Most of the immigrants in Japan arrive here as an exchange student. Their career is a topic I think about a lot these days. Not only because I'm an exchange student too, but also because Japan is facing very serious issues such as decreasing population and decreasing birthrate. The Japanese government is trying to solve this problem by gradually increasing the number of foreigners in the country. Immigrating to Japan is really the first step and the rest comes later. Therefore, I am really curious about career paths in Japan for foreigners. This might be a controversial topic, but I tried to do a kind of summary based on my personal experience.
What are your prospects as a foreigner Japan?
The original purpose of this website is to help learners to learn another language so as a starting point I will talk about language a little bit. The carriers you can choose for yourself are dependent on the languages you can speak.
If you are a native speaker of the English language you have completely different options from those who speak for example Chinese natively. English native speakers without Japanese knowledge are usually English teachers in private language schools or universities. They receive a reasonable salary and they don't have to work for long hours and even though if they have to they are compensated for their work. The problem with teaching English in Japan is the lack of promotion. This means that unless you establish your own English school you have to be prepared for teaching English until the end of your life in Japan.
Secondly, I will talk about immigrants with native English abilities and Japanese skills. Currently, I feel that this is one of the best combinations because you can become a translator or interpreter any time. You can always work on your own or you can also choose to be an employee in a company. This is a highly flexible job and you can expect to earn a fair amount of money.
If you have an extra skill in addition to your language speaking abilities you will be extremely popular on the Japanese job market. Foreigners in Japan who graduate from Japanese universities with a competitive specialisation such as IT, natural sciences or law can find very well-respected occupation. Based on your age and skills you can earn more than US$5000 in a month but be prepared for working extremely long hours. I have friends working in Tokyo and sometimes they even miss the last train and the company has to order a taxi for them to get home. Also don't expect to have too much vacation. You will get about 20 days a year off.

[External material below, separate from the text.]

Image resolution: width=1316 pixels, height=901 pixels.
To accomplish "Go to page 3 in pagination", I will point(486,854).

Another very interesting career path for foreigners in Japan is photo modeling. In spite of globalisation the number of non-Japanese people in Japan is still incomparable to the number of native residents. Japanese people, similarly to other humans like to enjoy the fake realisation of the outside world through media. If you are good looking foreigner who fits the image of what the TV is trying to present of the paradise outside of Japan you will easily find a job as a model and you will be earning more money per hour as most of the population. The disadvantage of being a model in Japan is very similar to teaching English in Japan in a sense that you will soon find the limits of this occupation. This means that no matter how long you have worked as a model your salary will essentially be the same. Another drawback here is that most of the modeling agencies are dishonest and sometimes you will have to fight for your money. If you would like to know which agencies are reliable you can contact me by sending an email to hikari.code [at] gmail dot com. I will be more than happy to help you with your modelling career in Japan.Recommended for you: What are the advantages of speaking Japanese when you are in Japan?

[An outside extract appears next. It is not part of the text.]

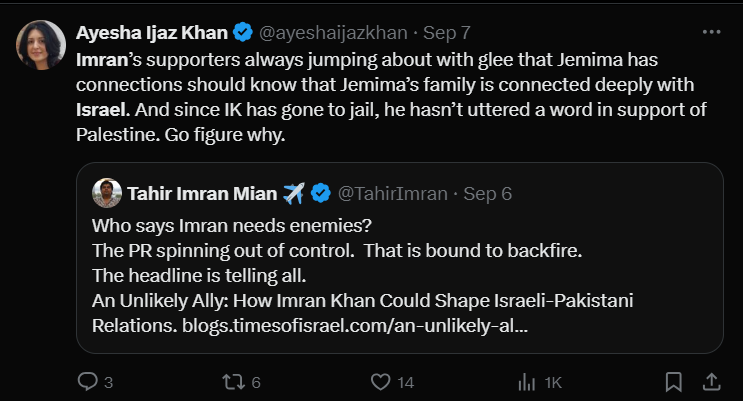The image size is (743, 401).
Task: Click the share icon below the tweet
Action: 710,381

I can't think of any other activities that wouldn’t require advanced Japanese skills, but with that, I’m convinced that there is not a single position you would not be allowed to fill. I have many friends working in customer service in Japan so they actually interact with customers every day even though they’re not asian-looking people. The important point is that they speak Japanese on a native level and they understand the cultural requirements and rules they are governed by when they work in an eastern environment. They also except that these rules are completely different from the ones we bring from home and this is something you will have to understand too when you are looking for permanent employment in Japan. Luckily, the rules are clear and they don't require PhD to understand. Following them might be a bit more difficult.